Additionally, we’ve heard feedback from some users and network operators that they desire more control over the IPv6 addresses used by Android devices. Until now, Android only supported SLAAC, which does not allow networks to assign predictable IPv6 addresses, and makes it more difficult to track the mapping between IPv6 addresses and the devices using them. This has limited the availability of IPv6 on Android devices on some networks.

The solution: dedicated IPv6 address blocks with DHCPv6 PD

To overcome these drawbacks, we have added support for DHCPv6 Prefix Delegation (PD) as defined in RFC 8415 and RFC 9762. The Android network stack can now request a dedicated prefix from the network, and if it obtains a prefix, it will use it to obtain IPv6 connectivity. In future releases, the device will be able to share the prefix with wearable devices, tethered devices, virtual machines, and stub networks such as Thread, providing all these devices with global IPv6 connectivity. This truly realizes the potential of IPv6 to allow end-to-end, scalable connectivity to an unlimited number of devices and functions, without requiring NAT. And because the prefix is assigned by the network, network operators can use existing DHCPv6 logging infrastructure to track which device is using which prefix (see RFC 9663 for guidance to network operators on deploying DHCPv6 PD).

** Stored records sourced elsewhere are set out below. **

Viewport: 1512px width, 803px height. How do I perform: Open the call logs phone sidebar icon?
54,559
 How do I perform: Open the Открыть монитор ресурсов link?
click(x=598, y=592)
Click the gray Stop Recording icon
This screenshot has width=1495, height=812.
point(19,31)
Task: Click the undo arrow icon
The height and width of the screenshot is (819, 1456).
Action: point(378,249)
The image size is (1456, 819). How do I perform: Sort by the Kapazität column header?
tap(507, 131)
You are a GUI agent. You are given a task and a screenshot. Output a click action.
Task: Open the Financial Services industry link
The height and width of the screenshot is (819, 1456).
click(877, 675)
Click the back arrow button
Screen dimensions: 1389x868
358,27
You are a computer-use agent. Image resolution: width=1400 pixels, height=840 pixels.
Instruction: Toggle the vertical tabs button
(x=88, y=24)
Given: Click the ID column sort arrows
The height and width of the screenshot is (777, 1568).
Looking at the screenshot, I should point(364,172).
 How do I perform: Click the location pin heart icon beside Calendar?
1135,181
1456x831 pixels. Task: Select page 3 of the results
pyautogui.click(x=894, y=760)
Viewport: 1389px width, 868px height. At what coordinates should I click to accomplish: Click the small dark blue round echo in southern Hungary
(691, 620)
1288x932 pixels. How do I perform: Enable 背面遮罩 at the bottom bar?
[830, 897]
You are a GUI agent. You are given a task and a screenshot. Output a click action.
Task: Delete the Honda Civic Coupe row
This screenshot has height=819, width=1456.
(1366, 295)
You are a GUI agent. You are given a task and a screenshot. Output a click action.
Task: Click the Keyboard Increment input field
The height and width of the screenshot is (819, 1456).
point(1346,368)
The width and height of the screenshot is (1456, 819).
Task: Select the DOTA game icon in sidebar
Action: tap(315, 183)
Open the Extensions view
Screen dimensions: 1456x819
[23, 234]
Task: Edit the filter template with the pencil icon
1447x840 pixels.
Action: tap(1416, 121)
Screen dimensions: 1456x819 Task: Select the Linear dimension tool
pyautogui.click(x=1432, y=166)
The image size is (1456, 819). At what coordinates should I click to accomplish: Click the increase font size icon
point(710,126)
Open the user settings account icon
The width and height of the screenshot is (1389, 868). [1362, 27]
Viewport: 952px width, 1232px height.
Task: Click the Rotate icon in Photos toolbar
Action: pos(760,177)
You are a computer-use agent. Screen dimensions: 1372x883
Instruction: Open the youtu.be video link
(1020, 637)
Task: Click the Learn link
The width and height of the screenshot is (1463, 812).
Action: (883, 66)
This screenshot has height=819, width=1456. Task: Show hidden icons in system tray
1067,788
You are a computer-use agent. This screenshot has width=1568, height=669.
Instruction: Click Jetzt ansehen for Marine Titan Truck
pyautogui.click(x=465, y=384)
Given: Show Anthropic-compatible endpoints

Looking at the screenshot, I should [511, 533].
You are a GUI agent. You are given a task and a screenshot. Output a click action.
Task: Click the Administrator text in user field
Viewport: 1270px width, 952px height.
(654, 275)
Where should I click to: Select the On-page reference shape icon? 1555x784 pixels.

This allows networks to fully realize the potential of IPv6: devices maintain the flexibility of SLAAC, such as the ability to use a nearly unlimited number of addresses, and the network maintains the manageability and accountability of a traditional DHCPv6 setup. We hope that this will allow more networks to transition to IPv6, providing apps with end-to-end IPv6 connectivity and reducing the need for NAT traversal and keepalives.